**Task statement**
Everything in the listing below from the line containing "Screen dimensions: 320x217" through the line containing "Viewport: 420px width, 278px height." must be repeated exactly; the remaining lines are not wanted.

*** Block opens ***

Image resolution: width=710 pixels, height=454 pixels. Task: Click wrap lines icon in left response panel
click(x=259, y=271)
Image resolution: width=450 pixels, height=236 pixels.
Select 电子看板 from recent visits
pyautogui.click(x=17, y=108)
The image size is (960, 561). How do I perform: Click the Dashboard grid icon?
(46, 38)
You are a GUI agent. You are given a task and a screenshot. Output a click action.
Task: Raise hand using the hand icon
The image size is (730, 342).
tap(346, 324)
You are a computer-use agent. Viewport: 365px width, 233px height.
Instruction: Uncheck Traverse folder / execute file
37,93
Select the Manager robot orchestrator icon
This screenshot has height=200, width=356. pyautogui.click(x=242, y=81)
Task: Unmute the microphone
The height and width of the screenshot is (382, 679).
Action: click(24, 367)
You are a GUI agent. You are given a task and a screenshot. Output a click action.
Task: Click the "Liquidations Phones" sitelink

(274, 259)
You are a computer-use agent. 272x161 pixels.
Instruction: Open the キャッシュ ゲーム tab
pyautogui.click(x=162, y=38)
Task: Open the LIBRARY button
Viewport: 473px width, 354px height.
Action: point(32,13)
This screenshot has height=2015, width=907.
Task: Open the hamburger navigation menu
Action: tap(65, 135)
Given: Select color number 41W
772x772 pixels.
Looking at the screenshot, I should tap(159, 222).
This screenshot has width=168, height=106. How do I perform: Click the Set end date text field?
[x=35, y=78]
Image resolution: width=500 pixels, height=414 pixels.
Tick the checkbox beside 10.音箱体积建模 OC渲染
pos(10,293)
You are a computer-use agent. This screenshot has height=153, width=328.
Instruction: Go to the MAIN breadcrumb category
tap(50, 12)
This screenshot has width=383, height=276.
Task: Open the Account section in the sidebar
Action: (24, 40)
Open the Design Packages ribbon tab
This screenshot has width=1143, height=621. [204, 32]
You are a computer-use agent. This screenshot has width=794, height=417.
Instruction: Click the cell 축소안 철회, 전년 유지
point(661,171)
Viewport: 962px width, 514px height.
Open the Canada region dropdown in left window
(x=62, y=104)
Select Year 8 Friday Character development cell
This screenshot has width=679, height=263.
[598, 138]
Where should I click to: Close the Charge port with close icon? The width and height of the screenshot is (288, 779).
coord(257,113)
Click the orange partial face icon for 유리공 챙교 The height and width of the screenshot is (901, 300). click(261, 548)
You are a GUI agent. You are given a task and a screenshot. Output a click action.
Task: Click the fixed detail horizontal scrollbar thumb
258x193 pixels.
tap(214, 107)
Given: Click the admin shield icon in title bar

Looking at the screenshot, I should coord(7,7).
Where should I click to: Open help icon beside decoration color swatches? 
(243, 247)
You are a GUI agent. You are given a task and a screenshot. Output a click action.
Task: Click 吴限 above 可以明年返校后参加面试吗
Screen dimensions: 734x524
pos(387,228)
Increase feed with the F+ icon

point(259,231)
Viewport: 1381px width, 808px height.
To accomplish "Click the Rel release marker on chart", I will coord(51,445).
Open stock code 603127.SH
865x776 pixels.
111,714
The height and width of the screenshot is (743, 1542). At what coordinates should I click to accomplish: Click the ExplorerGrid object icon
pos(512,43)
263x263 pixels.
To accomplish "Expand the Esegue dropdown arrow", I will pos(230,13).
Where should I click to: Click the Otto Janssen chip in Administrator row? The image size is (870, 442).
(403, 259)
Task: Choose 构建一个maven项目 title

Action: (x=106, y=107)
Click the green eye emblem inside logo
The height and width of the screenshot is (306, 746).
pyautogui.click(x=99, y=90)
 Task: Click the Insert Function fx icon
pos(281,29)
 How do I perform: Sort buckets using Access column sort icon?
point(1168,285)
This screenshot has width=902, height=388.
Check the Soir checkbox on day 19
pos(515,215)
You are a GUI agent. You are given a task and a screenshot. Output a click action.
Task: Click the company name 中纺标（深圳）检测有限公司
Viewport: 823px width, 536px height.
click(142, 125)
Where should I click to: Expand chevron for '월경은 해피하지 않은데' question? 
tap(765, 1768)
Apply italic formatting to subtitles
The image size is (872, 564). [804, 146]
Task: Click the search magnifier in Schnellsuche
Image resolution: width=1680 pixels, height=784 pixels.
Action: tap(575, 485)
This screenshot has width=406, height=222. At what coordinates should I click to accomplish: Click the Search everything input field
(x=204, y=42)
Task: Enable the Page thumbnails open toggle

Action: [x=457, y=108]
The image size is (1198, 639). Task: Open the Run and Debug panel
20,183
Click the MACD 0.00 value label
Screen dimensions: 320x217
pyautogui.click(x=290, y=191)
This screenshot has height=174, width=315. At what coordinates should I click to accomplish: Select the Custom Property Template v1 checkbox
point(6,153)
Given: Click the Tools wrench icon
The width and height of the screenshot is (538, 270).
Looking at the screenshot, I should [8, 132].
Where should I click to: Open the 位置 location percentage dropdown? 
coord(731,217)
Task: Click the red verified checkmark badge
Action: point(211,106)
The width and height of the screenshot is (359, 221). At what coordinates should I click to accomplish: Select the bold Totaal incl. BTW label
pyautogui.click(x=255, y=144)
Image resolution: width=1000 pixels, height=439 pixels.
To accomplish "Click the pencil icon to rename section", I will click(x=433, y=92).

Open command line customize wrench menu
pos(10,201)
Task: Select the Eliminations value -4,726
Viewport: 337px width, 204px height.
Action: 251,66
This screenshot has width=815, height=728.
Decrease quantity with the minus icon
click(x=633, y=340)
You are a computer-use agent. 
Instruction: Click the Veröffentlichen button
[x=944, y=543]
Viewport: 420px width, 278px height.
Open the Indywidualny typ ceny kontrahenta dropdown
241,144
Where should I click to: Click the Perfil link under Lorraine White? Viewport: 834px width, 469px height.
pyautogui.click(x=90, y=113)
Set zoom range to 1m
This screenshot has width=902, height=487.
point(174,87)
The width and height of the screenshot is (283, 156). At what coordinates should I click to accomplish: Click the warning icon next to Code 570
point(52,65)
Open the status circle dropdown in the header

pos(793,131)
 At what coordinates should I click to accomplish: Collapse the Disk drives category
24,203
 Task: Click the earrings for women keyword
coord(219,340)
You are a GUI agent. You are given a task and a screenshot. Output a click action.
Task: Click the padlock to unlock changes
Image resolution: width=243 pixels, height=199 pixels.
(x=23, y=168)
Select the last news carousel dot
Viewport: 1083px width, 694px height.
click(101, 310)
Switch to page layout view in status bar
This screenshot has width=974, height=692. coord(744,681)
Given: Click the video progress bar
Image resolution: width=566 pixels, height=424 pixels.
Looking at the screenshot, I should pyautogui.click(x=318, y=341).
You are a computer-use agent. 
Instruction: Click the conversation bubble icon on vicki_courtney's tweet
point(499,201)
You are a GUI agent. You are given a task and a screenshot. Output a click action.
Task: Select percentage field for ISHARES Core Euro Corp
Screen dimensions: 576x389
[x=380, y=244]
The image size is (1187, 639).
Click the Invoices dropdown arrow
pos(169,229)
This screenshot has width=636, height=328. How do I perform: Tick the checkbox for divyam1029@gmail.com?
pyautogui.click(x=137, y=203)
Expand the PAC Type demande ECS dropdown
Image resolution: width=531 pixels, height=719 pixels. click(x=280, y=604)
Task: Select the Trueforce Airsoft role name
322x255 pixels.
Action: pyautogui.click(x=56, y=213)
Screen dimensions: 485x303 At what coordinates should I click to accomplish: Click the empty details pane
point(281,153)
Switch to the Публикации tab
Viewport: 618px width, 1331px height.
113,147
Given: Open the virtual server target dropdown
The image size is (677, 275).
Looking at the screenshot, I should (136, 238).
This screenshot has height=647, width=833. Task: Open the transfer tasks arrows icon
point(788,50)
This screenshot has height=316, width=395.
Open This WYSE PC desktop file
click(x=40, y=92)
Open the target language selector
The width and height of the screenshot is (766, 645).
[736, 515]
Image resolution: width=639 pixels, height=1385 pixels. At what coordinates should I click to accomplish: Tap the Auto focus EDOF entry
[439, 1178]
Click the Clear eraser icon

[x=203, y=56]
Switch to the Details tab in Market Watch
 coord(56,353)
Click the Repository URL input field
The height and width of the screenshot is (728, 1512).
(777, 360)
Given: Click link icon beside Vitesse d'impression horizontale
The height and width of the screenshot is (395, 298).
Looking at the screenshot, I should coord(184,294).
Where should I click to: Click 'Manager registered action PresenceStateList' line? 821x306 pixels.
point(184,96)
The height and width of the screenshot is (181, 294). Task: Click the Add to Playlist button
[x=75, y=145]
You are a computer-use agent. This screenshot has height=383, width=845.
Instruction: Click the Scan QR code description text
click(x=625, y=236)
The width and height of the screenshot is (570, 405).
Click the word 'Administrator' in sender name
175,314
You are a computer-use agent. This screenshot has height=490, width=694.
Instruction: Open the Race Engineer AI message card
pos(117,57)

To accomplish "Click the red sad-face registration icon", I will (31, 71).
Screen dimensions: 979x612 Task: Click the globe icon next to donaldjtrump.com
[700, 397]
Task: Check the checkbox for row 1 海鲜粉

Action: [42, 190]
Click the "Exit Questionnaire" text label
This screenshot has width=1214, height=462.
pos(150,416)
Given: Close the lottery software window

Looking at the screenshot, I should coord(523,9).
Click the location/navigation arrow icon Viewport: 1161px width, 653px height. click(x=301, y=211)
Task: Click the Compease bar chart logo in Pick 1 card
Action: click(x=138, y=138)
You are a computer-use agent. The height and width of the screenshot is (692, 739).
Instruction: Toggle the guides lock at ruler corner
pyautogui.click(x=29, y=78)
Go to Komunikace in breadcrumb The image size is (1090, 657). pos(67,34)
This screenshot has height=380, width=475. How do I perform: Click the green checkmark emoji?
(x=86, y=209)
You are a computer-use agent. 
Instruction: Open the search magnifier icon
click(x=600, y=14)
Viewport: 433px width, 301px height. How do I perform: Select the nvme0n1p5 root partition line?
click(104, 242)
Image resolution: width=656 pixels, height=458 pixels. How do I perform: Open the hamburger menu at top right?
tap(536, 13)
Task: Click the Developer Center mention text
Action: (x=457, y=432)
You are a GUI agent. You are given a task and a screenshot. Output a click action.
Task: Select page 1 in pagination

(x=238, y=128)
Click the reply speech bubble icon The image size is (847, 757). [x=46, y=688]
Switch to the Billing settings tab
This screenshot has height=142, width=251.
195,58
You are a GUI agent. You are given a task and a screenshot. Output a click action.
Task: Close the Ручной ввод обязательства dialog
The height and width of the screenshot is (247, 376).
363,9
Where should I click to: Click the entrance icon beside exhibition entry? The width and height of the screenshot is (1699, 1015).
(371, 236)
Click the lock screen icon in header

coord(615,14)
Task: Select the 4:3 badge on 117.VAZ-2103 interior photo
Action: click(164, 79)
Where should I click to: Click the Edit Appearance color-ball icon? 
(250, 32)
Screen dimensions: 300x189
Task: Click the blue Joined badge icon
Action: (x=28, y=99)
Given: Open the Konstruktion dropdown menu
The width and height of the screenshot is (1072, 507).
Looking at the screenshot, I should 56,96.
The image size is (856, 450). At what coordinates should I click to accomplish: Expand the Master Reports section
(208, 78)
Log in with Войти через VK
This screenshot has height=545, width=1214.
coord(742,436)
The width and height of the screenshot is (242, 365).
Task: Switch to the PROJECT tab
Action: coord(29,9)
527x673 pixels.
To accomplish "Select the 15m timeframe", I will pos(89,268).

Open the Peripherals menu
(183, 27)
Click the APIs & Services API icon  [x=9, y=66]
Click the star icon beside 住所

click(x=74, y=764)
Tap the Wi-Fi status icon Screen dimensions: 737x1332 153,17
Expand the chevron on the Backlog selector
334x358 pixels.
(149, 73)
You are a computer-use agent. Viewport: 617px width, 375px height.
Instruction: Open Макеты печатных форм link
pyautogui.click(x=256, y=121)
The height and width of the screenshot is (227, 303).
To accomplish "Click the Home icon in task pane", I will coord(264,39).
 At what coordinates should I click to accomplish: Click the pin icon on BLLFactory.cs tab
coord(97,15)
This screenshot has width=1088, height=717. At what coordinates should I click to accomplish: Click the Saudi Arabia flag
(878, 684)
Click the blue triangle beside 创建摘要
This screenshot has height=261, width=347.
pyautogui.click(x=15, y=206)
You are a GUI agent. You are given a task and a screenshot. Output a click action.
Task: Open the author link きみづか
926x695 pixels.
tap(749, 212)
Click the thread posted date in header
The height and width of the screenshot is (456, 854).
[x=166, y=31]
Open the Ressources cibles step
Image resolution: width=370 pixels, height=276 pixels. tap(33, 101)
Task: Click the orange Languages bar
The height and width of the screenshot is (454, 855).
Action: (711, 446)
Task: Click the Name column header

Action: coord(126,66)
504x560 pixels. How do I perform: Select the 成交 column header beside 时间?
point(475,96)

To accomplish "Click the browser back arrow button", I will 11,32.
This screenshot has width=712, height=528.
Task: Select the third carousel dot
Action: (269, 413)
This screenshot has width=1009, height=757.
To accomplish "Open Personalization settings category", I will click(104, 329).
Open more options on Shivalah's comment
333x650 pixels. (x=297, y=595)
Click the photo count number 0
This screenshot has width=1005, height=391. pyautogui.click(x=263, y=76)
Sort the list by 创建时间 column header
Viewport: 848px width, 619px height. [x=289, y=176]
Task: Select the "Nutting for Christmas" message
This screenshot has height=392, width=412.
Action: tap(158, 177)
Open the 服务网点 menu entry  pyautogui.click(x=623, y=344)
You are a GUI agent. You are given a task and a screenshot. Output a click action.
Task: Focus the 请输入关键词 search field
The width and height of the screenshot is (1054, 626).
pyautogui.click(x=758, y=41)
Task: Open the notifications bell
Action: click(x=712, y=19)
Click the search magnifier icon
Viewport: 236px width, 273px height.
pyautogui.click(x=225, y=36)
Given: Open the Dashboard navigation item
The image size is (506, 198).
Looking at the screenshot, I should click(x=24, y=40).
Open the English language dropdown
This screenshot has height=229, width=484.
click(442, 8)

*** Block closes ***

**Answer section**
Screen dimensions: 320x217
pyautogui.click(x=290, y=191)
This screenshot has height=174, width=315. At what coordinates should I click to accomplish: Select the Custom Property Template v1 checkbox
point(6,153)
Given: Click the Tools wrench icon
The width and height of the screenshot is (538, 270).
Looking at the screenshot, I should [8, 132].
Where should I click to: Open the 位置 location percentage dropdown? 
coord(731,217)
Task: Click the red verified checkmark badge
Action: point(211,106)
The width and height of the screenshot is (359, 221). At what coordinates should I click to accomplish: Select the bold Totaal incl. BTW label
pyautogui.click(x=255, y=144)
Image resolution: width=1000 pixels, height=439 pixels.
To accomplish "Click the pencil icon to rename section", I will click(x=433, y=92).

Open command line customize wrench menu
pos(10,201)
Task: Select the Eliminations value -4,726
Viewport: 337px width, 204px height.
Action: 251,66
This screenshot has width=815, height=728.
Decrease quantity with the minus icon
click(x=633, y=340)
You are a computer-use agent. 
Instruction: Click the Veröffentlichen button
[x=944, y=543]
Viewport: 420px width, 278px height.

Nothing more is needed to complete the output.